Rumors of TSMC banning Huawei was all talk until the hammer dropped. A complete US ban of Chips/semiconductor supply chain to China was all talk until Cotton published his 80 page recommendations. The fact its being talked about and planned is enough to give China grave concern, and China should not leave things like this to chance or assume it wont happen "because reasons" thats how it got caught with its pants down in the semiconductor realm
You are comparing apples with oranges.
Talking about Cotton's essay is laughable. It was local-news-worthy for a couple days. Politicians have aides write that stuff to show how great a far-sighted statesman he is and therefore ready for national office. SMIC got approvals recently. Total ban is just all talk and so what if there is a total ban? Life goes on! The sky is not falling. If a U.S. Republican Senator talks about possibly nuking China, you think China should start building a million bomb shelters right away?
You make it sound like TSM unable to sign new commercial contracts with Huawei was all rumors and unexpected? Remember ZTE? That worked wonderfully for the U.S. so U.S. tried again.
Of course as a prudent policy maker, you take in all the data points and plot a course. Fools overreact and makes something out of nothing.
Basing missiles in a foreign country is completely different than tariffs, economic sanctions, and de-coupling. For all countries without alliance treaties, it is constitutionally illegal as it infringes upon sovereignty.
U.S. has bases in Japan and Korea already (Australia and Guam too far away). Adding a new missile does not add any more than what in-region platforms can deliver today. Coastal shore-to-ship missiles are a dime a dozen these days.
So the question is really a political one. These missiles are meant to be controlled by the U.S. alone and if U.S. does manage to convince a few countries, it is simply a message to all that I have more friends than you do. Which Asian countries are willing to publicly declare itself to be a mortal enemy of China. Even Vietnam just re-elected a pro-China leader. All these countries want to stay out of the fight. None has anything to gain and everything to lose.

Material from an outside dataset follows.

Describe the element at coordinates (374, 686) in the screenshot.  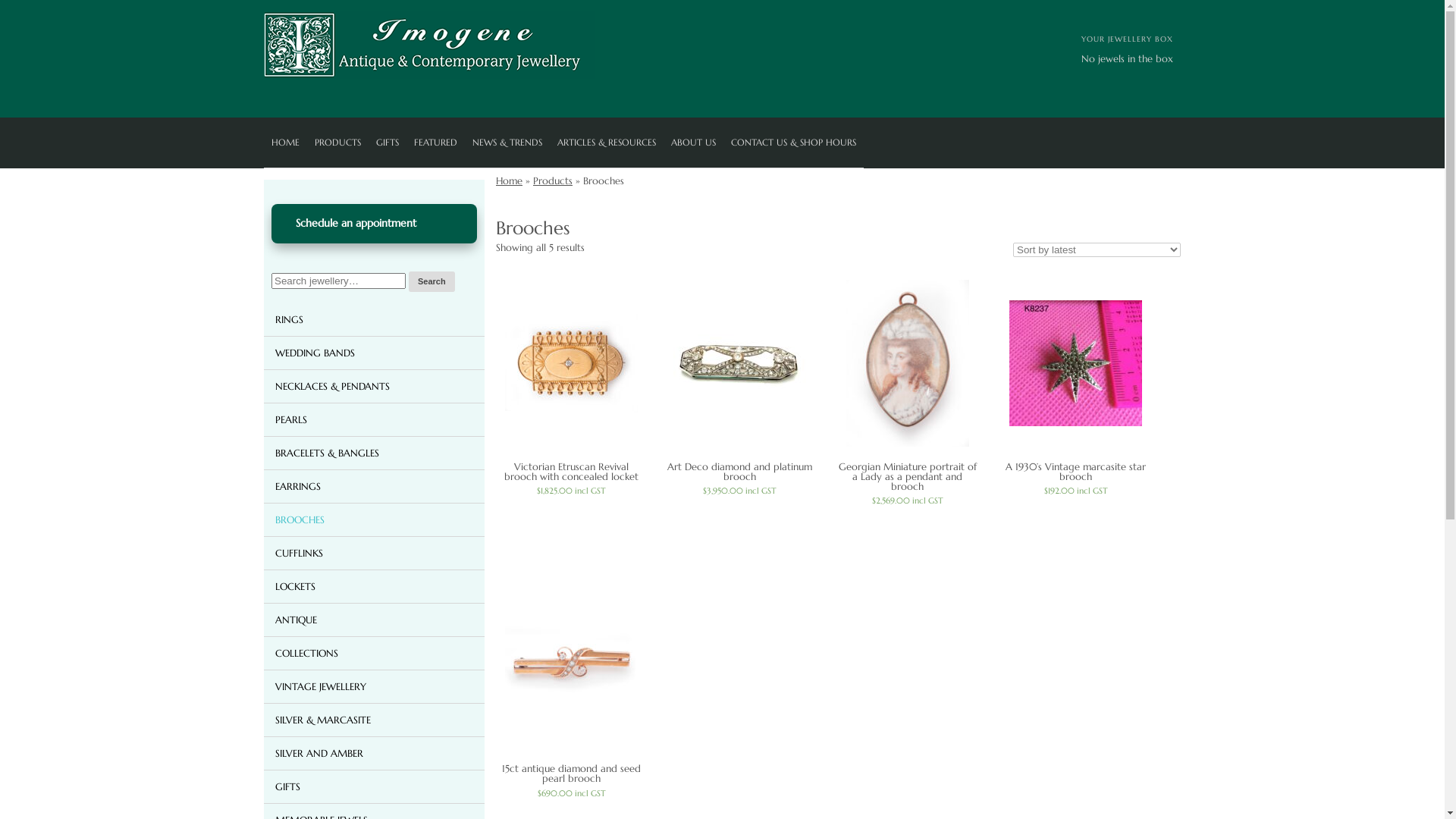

Nikkei reports on a marketing pitch by a regional U.S. Command for more money from the Congress. Nothing more. Well, maybe except for people that take a populist local politician's Tarzan blurb seriously.
If China's rise can be stopped by a total semiconductor ban or by 10,000 missiles, then China does not deserve to succeed. Otherwise, solutions will be found in due time. Why didn't China worry about total sufficiency in semiconductors 10 years ago? Because there was no need and money can be much better invested in downstream industries. China is in a position to fend off the U.S. today precisely because it spent, earned, saved, and re-invested wisely for a rainy day like today. Wait until the threat is real. Most are just talk because talk is cheap and missiles/political will cost a whole lot.
This reminds of the recent U.K. suggestion of turning the G7 into D10. What happened? Nothing.